Review of Ablaze

Ablaze (2001)
1/10
Has To Be Seen To Be Believed
16 August 2011
Warning: Spoilers
Firstly, it stars Tom Arnold which should make anyone suspicious, a god-awful actor at the best of times. Saying that he's not all that much worse than anything else I've been unfortunate enough to see him in, but looks at the camera inadvertently almost more times than he appears.

It's funny because I actually fell asleep after around 5 minutes but then woke up another few minutes later and was left wondering "have I been asleep for over two hours? The film I fell asleep to had Ice T in it, where's he gone?".

The writing is monumentally terrible.
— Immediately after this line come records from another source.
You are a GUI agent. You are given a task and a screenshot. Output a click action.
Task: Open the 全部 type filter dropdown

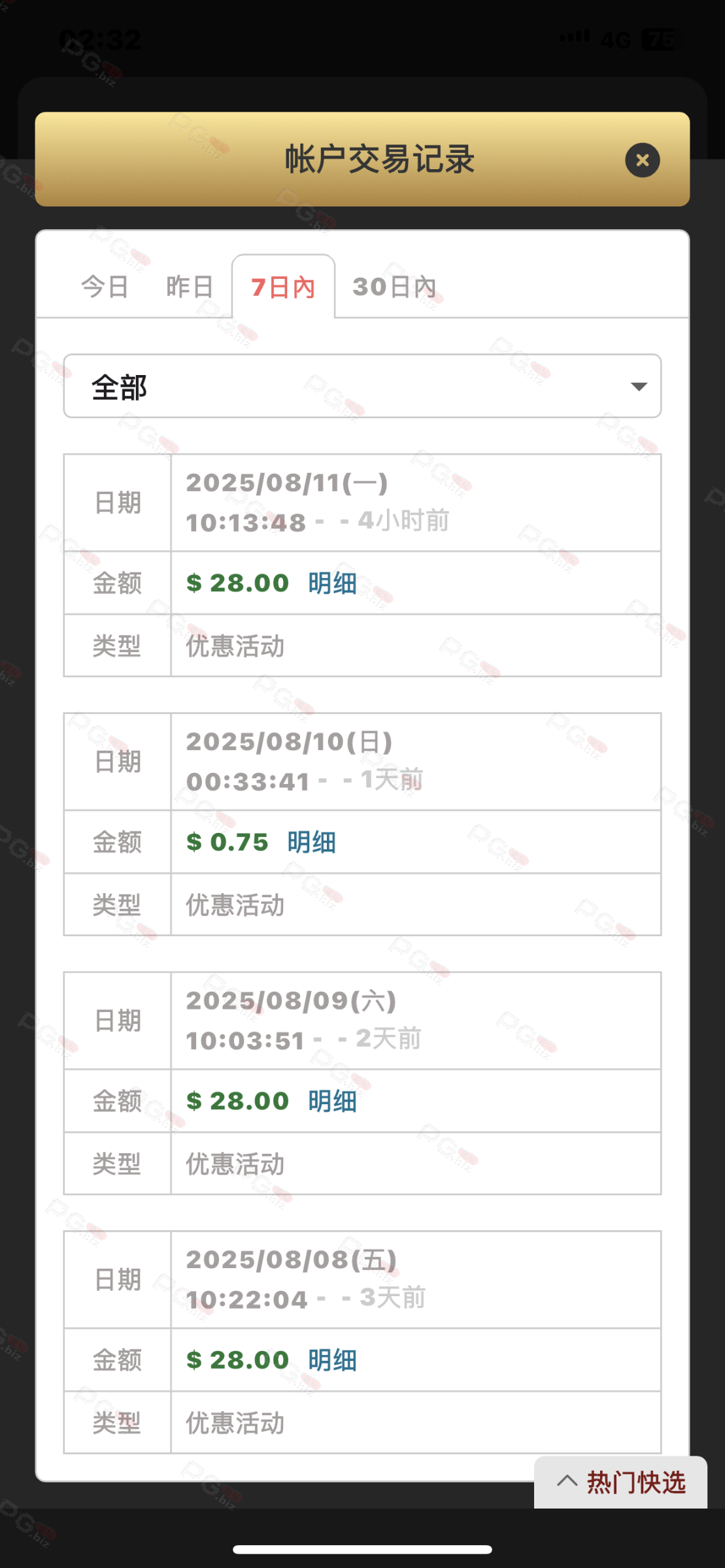pyautogui.click(x=362, y=386)
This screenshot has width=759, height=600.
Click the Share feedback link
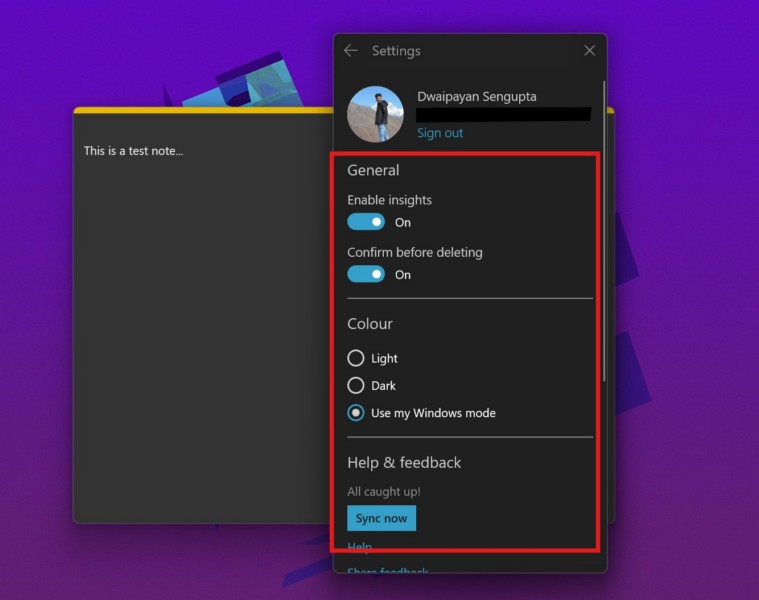[x=387, y=571]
All the simplistic dialogue you'd expect from an abomination with a plot summary similar to this one. I can't help but try and imagine the process involved when this band of hapless Hollywood types scratched around for ideas and funding. If anyone amongst this tribe ever worked again God only knows how. Hollywood films are poor more often than not and this is like 'Hollywood Culture' wrapped up in one epic masterpiece of wasted time.
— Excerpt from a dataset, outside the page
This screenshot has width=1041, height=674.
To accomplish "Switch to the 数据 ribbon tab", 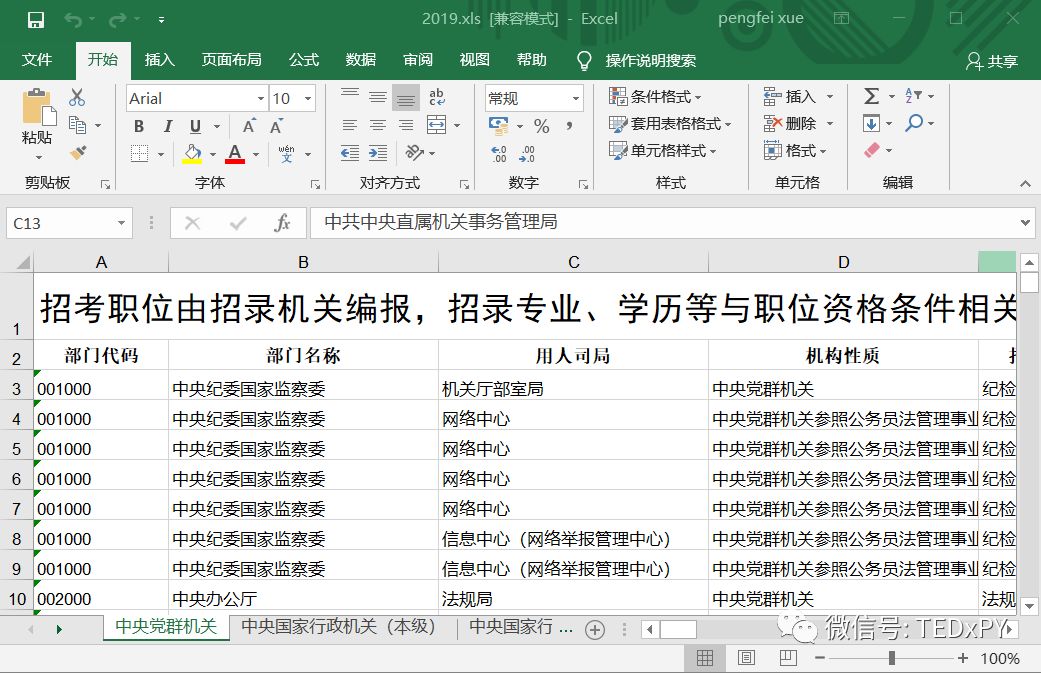I will (x=360, y=60).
I'm a film collector, and I don't know who John Bradly (top billing) is... I still don't.

In terms of score, it's everything a Hollywood Blockbuster normally is, miserably monotonous horns throughout and "awwww" sorry strings for the mooshy bits at hospital bedsides and shots of heart monitors. Absolutely awful.

What should amaze the uninitiated, is that I saw this film on television. With the wealth of spectacular film making across the world, someone, somewhere actually made the decision to air this over it all. I understand that it's part of the dumbing down process but it's so tiring that the library of television stations is consistently stocked with plastic, ready-made microwavable mind-fluff in favour of art. The mind of the 10 year old in the body of an adult is nurtured heavily, always.

Possibly, the worst film I've ever seen.

If I was to be positive, I'd say that this film needs 30 years to become a classic, but only because it will become a great social document to help understand what disgusting times the late 20th and early 21st centuries were to live in.